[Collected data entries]
····················

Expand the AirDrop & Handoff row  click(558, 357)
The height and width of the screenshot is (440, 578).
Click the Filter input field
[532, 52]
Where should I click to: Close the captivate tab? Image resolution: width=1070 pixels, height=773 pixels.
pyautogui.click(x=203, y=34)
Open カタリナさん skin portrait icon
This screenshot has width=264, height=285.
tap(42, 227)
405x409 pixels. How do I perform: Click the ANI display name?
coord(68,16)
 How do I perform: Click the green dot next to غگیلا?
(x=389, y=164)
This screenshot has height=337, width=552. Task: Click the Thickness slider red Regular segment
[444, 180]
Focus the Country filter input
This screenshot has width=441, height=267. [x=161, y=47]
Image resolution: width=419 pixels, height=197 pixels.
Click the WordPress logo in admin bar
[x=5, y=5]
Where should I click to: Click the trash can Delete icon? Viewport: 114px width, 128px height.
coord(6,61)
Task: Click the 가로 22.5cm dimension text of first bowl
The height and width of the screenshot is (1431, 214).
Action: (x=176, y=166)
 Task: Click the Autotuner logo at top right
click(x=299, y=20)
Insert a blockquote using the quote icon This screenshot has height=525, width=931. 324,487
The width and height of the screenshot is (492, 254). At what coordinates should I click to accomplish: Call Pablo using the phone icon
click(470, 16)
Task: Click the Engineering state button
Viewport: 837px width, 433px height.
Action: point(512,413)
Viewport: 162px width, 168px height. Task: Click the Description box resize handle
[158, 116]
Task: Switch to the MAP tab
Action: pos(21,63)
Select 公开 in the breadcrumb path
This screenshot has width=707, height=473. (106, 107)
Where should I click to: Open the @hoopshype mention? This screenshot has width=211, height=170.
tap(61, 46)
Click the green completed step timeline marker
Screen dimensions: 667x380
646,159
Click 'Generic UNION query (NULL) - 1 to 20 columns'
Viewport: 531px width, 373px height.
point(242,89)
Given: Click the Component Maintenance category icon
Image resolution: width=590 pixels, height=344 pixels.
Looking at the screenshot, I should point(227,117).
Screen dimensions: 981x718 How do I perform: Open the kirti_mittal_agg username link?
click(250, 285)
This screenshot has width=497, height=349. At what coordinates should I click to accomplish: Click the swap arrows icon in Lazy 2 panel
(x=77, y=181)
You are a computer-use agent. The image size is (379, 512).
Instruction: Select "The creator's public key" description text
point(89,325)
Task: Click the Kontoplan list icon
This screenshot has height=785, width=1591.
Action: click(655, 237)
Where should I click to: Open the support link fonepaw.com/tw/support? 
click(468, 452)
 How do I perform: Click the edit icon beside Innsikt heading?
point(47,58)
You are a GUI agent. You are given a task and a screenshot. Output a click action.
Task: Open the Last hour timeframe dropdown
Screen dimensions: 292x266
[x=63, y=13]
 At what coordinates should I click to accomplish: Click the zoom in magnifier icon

····················

▸ Task goal
Type the data out again, exactly.

▸ Response for this exercise
Expand the AirDrop & Handoff row  click(558, 357)
The height and width of the screenshot is (440, 578).
Click the Filter input field
[532, 52]
Where should I click to: Close the captivate tab? Image resolution: width=1070 pixels, height=773 pixels.
pyautogui.click(x=203, y=34)
Open カタリナさん skin portrait icon
This screenshot has width=264, height=285.
tap(42, 227)
405x409 pixels. How do I perform: Click the ANI display name?
coord(68,16)
 How do I perform: Click the green dot next to غگیلا?
(x=389, y=164)
This screenshot has height=337, width=552. Task: Click the Thickness slider red Regular segment
[444, 180]
Focus the Country filter input
This screenshot has width=441, height=267. [x=161, y=47]
Image resolution: width=419 pixels, height=197 pixels.
Click the WordPress logo in admin bar
[x=5, y=5]
Where should I click to: Click the trash can Delete icon? Viewport: 114px width, 128px height.
coord(6,61)
Task: Click the 가로 22.5cm dimension text of first bowl
The height and width of the screenshot is (1431, 214).
Action: (x=176, y=166)
 Task: Click the Autotuner logo at top right
click(x=299, y=20)
Insert a blockquote using the quote icon This screenshot has height=525, width=931. 324,487
The width and height of the screenshot is (492, 254). At what coordinates should I click to accomplish: Call Pablo using the phone icon
click(470, 16)
Task: Click the Engineering state button
Viewport: 837px width, 433px height.
Action: point(512,413)
Viewport: 162px width, 168px height. Task: Click the Description box resize handle
[158, 116]
Task: Switch to the MAP tab
Action: pos(21,63)
Select 公开 in the breadcrumb path
This screenshot has width=707, height=473. (106, 107)
Where should I click to: Open the @hoopshype mention? This screenshot has width=211, height=170.
tap(61, 46)
Click the green completed step timeline marker
Screen dimensions: 667x380
646,159
Click 'Generic UNION query (NULL) - 1 to 20 columns'
Viewport: 531px width, 373px height.
point(242,89)
Given: Click the Component Maintenance category icon
Image resolution: width=590 pixels, height=344 pixels.
Looking at the screenshot, I should point(227,117).
Screen dimensions: 981x718 How do I perform: Open the kirti_mittal_agg username link?
click(250, 285)
This screenshot has width=497, height=349. At what coordinates should I click to accomplish: Click the swap arrows icon in Lazy 2 panel
(x=77, y=181)
You are a computer-use agent. The image size is (379, 512).
Instruction: Select "The creator's public key" description text
point(89,325)
Task: Click the Kontoplan list icon
This screenshot has height=785, width=1591.
Action: click(655, 237)
Where should I click to: Open the support link fonepaw.com/tw/support? 
click(468, 452)
 How do I perform: Click the edit icon beside Innsikt heading?
point(47,58)
You are a GUI agent. You are given a task and a screenshot. Output a click action.
Task: Open the Last hour timeframe dropdown
Screen dimensions: 292x266
[x=63, y=13]
 At what coordinates should I click to accomplish: Click the zoom in magnifier icon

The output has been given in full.